■ WORK TO COMPLETE: Please give the number of lines in the material below that contain "pixels", without further comment.

════════════════════

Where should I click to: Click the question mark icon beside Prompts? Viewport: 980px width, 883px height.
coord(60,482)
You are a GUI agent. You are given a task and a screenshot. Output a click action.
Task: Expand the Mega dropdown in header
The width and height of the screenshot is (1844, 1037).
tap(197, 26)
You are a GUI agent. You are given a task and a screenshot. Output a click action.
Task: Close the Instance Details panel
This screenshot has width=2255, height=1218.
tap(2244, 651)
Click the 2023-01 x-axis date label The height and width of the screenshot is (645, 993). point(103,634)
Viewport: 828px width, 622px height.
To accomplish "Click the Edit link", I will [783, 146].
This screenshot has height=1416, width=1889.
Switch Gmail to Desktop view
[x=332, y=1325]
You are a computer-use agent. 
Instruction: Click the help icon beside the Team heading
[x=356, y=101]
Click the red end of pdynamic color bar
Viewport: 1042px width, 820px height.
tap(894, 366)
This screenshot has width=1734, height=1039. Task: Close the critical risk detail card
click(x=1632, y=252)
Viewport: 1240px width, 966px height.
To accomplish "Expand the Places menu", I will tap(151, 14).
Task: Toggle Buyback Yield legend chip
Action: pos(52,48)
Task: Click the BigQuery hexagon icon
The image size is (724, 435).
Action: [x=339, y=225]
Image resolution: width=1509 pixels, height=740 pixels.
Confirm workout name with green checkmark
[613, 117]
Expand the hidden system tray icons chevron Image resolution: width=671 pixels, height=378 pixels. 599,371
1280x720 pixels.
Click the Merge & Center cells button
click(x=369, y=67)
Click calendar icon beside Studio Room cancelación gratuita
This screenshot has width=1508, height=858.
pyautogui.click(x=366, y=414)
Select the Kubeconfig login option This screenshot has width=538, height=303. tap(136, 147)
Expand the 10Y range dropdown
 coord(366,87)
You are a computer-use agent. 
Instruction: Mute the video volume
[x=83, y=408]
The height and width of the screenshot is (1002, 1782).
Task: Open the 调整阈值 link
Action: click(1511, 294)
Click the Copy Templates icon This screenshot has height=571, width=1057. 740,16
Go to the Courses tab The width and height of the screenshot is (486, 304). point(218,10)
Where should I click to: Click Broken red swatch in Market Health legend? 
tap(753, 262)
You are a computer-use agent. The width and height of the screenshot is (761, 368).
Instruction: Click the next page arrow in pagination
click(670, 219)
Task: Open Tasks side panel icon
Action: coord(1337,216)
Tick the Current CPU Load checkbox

════════════════════

■ RESULT: 3